Using Characteristic Words Analysis and PSO Support Vector Machines for Spam Filter

指導教授 : 白炳豐


在資訊快速發展的知識經濟時代,現代人們常常為大量的資訊所苦;比較起以往的人們常常為資訊不足所苦,有著明顯的不同。隨著資訊的大量產生,人們也體認到一個能所能處理的資訊是有限的,過多的資訊將對人產生混亂或決策資訊的產生混淆。資料探勘的技術就是為了解決這樣的問題,例如垃圾郵件辨識、財務風險評估、醫療診斷及客戶關係管理等領域。而透過資料探勘技術的應用,能夠幫助各領域作出合適的分析。 近年來垃圾郵件已經成為一個重要的資訊處理問題,對一般使用者而言垃圾郵件造成使用者在使用電子郵件上的困擾,例如一般郵件與垃圾郵件的混雜易造成刪錯信件或重要訊息的遺漏等問題。在企業上造成公司的資訊處理成本大增,重要訊息的遺漏更會造成公司作業上的損失。因而各種反垃圾郵件的技術紛紛提出,如K-MEAN、倒傳遞網路(Back-Propagation Neural Network, BP)、決策樹(Decision Tree)、貝氏過濾法(Bayesian approach)、支援向量機(Support Vector Machine, SVM)等方法。而在垃圾郵件的分類上,目前大多數的研究著重於英文語系的垃圾郵件分析,較少著墨於中文垃圾郵件的分析。因此本研究以中文的垃圾郵件做為分析的目標,探討資料探勘技術在中文郵件上的分析與研究。 本研究將比較粗略集合理論、倒傳遞類神經網路、田口支援向量機、粒子族群最佳化支援向量機四種分類模式對中文垃圾郵件資料進行過濾,並且結合特徵辭擷取的技術互相比較。本研究的主要目的,首先比較特徵辭的抽取方式對於資料探勘準確性的影響。換言之,取出的特徵辭必須對於郵件的分類是具有代表性,則必然造成準確率的提升。因此第一步比較特徵詞取出方式不同所影響的結果。第二步,探討支援向量機的參數最佳化以及各方法加入ChiMerge方法對資料作離散化以及篩選屬性,比較加入離散化及後篩選屬性對準確率的影響。本研究將混合探討辭彙抽取技術對資料探勘技術的影響以及資料探勘技術的改進。

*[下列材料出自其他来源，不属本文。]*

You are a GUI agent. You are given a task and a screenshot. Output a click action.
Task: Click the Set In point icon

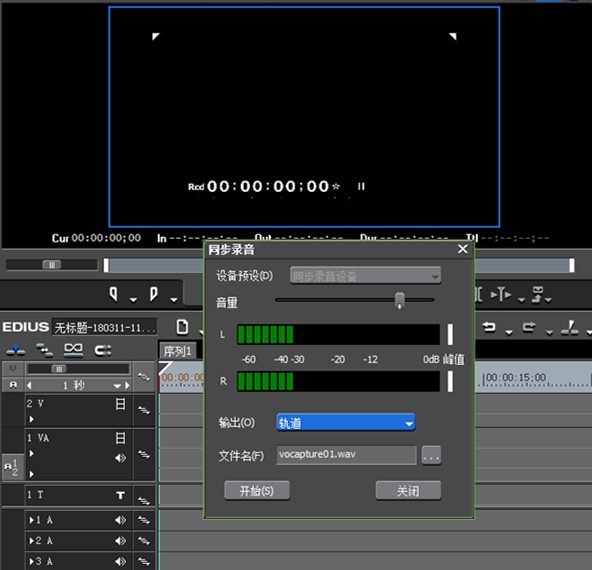113,294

In recent years, people suffer the pain from having too much information. It is different from the past where people always worry about having less information. Nowadays, it is obvious that the amount of information that one man can handle is limited. When it exceeds the information rate that one can handle, they will make mistakes easily. Therefore, data mining techniques are needed. Spam filter is an application using data mining technique. There are some troubles for users when they use their e-mails. For instance, the mix of normal and junk mails let user lose important information or delete wrong mails easily. In the business environment, costs for information processing, especially in dealing with junk mails, will increase. Hence, many techniques are proposed for anti-spam. K-mean, Back-Propagation Network (BP), Decision Tree, Bayesian approach, and Support Vector Machine (SVM) are some of the many techniques used. In the past, there are few studies that concerns about Chinese characters compared with English in spam filter. This study will focus on the Chinese e-mails for spam filter. This study compares with the four data mining techniques, which are rough set theory (RST), back-propagation neural network, combing Taguchi with SVM, and combining particle swarm optimization (PSO) with SVM. We will discuss the capability of them in this study. Additionally, this study will combine it with the discretization and feature selection method. In short, there are two important key points in this paper. First, the selection of key words will influence the accuracy of the data mining method. On the other words, the key words must have distinguishing features that can stand for the original e-mail. Second, this study discusses the optimization of parameters and the influence of using the ChiMerge algorithm for the discretization method.